An IIFL Securities note said raising the debt is critical for executing Vi's capex plan, and the AGR setback has resulted in some delay. A delayed or stalled debt would risk Vi's turnaround plan.
“Vi, today, is definitely in a better position than it was six months ago. However, the unfavourable Supreme Court verdict is a big setback for the company. Hereafter, a lot needs to fall in place for VIL to become an investible idea for us. Investor focus will now shift to VIL’s progress on key operational parameters—pace of subscriber loss, future tariff hike(s) and capex velocity—even as further developments on AGR dues will also be watched keenly,” analysts at Nuvama said in a separate note.
The analysts see a high probability that the government will convert a part of the dues into equity to provide relief to the telco.
Motilal Oswal said that Vi’s network investments and long-term sustainability are contingent on raising debt which, in turn, is dependent on securing bank guarantee waivers and continued support from the government.
Nomura Research noted that Vodafone Idea’s prospects depend heavily on securing the debt quickly, which is crucial to invest in its network and potentially resume modest subscriber growth.
Vodafone Idea separately said it hopes to meet any potential cash shortfall through another round of government debt-to-equity conversion.

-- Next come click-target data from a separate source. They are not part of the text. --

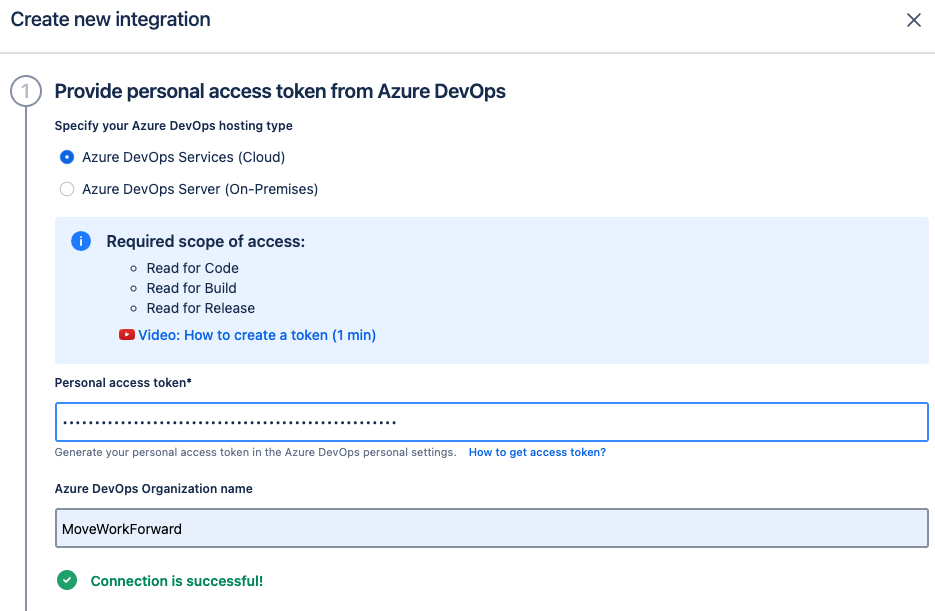Click the 'Required scope of access' heading
The image size is (935, 611).
point(205,241)
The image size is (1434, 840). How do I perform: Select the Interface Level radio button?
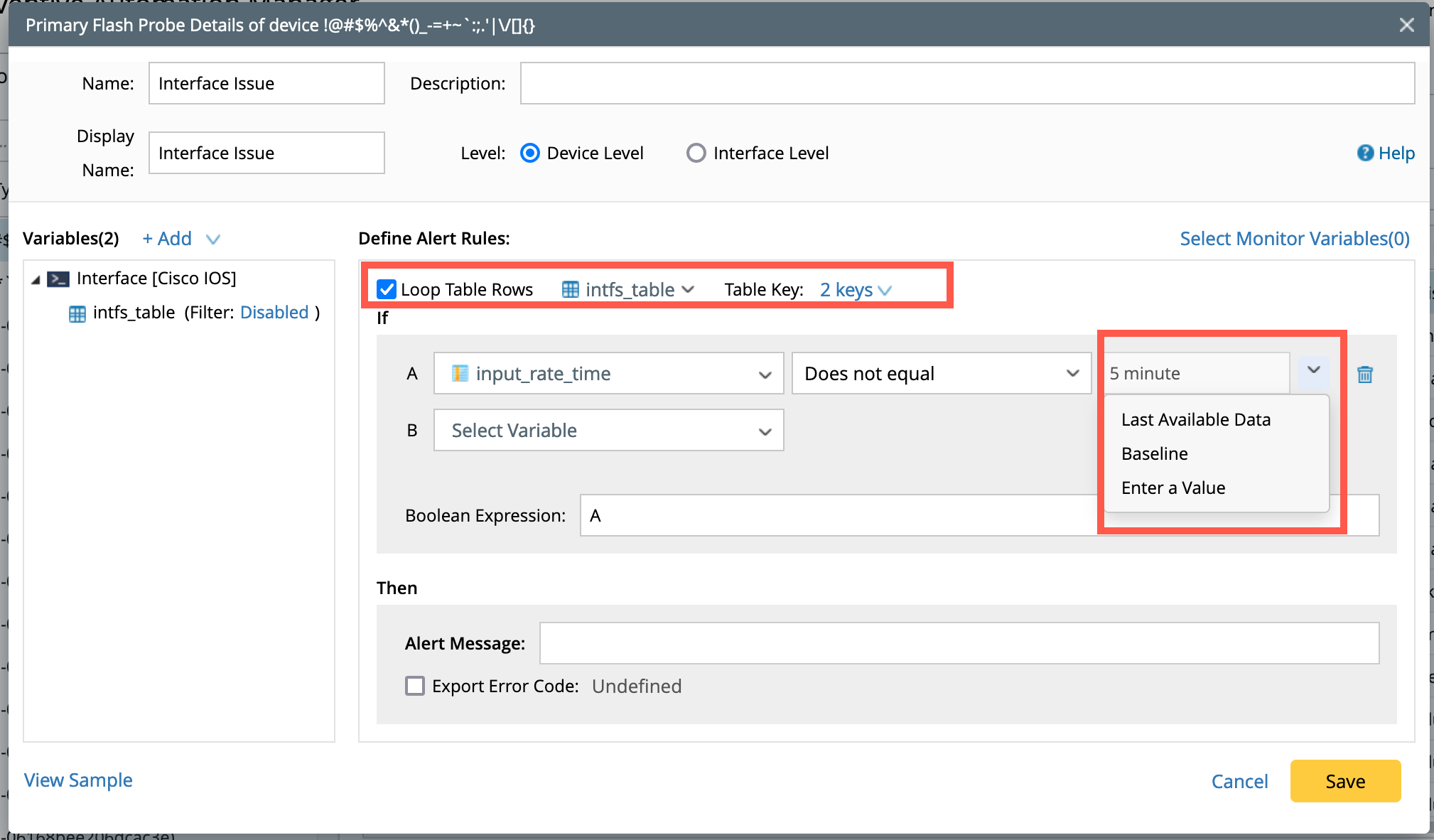click(x=696, y=153)

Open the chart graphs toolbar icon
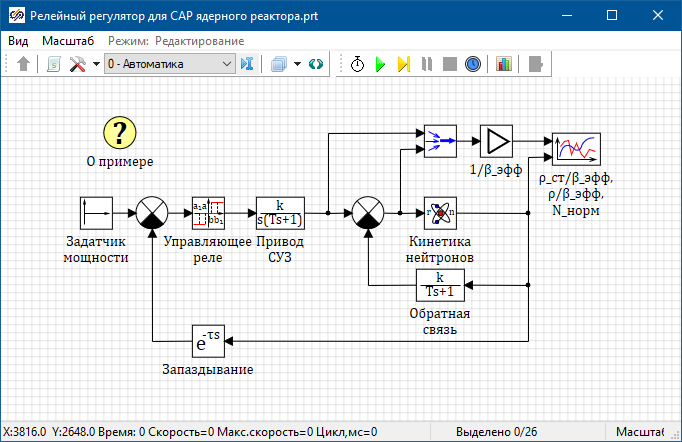click(x=503, y=64)
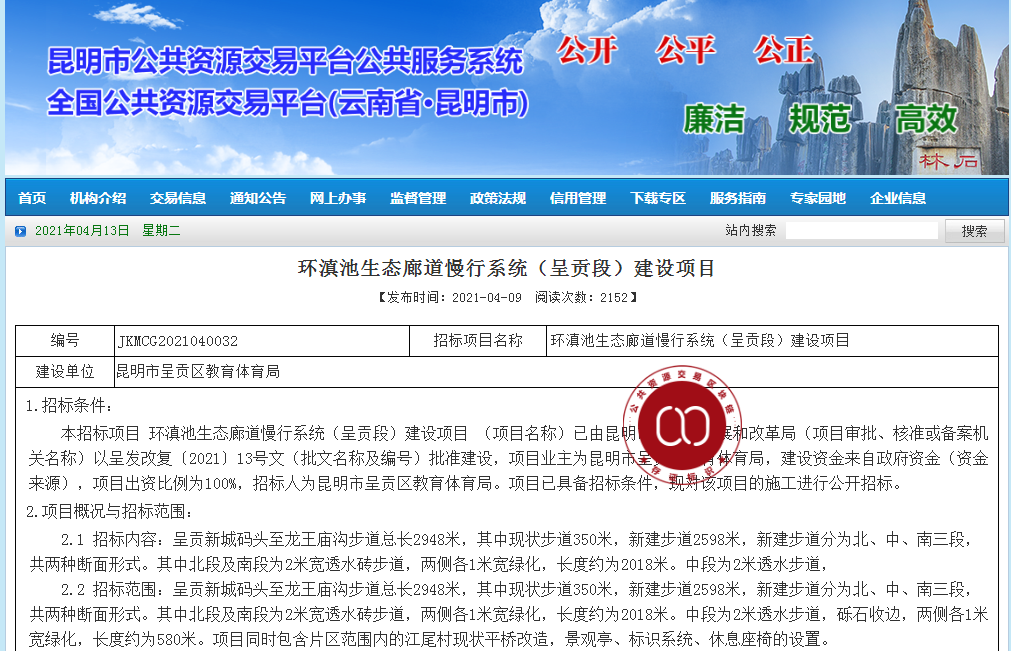Open 政策法规 navigation link
Screen dimensions: 1011x651
pos(498,198)
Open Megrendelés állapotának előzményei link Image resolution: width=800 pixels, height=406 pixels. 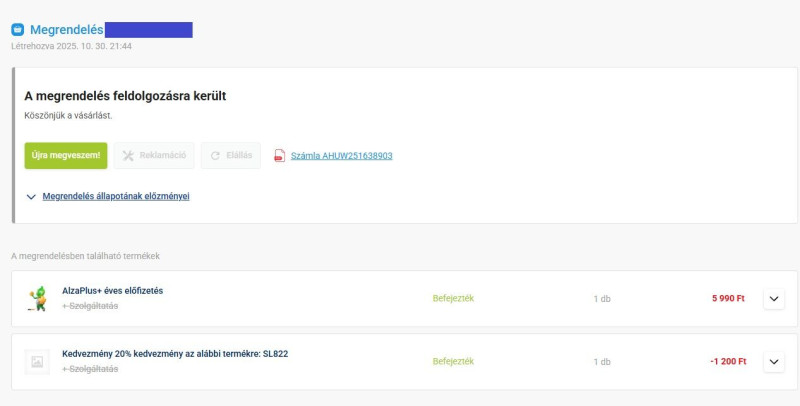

"That was approved by the Cabinet in the past and has been publicly disclosed. I think it will be conversion will happen to the extent of a shortfall of payment. I mean whatever we can pay. And what is the requirement of payment," Vodafone Idea chief executive Akshaya Moondra said on November 14 during an earnings call.
After the moratorium ends in September 2025, Vodafone Idea must pay Rs 29,000 crore in March 2026 and Rs 43,000 crore in March 2027 towards immediate government liabilities.
Vodafone Idea has been actively seeking to remove the bank guarantee (BG) requirements for spectrum acquired before 2022.
The telco must secure BGs worth Rs 24,746 crore in the coming months. Its management said these BGs involve payment of nominal commission only. Still, the lenders are wary that these BGs would increase their exposure and can limit their ability to extend debt fundraising. Hence, the management said the waiver of the BG requirement would help the telco secure debt fundraising.
"Vi's management said the lenders are wary that these BGs would increase their exposure and can limit their ability to extend the targeted debt funding. Hence, the management has said the waiver of BG requirement would help the company secure debt fundraising to an extent," JM Financial said in a research note.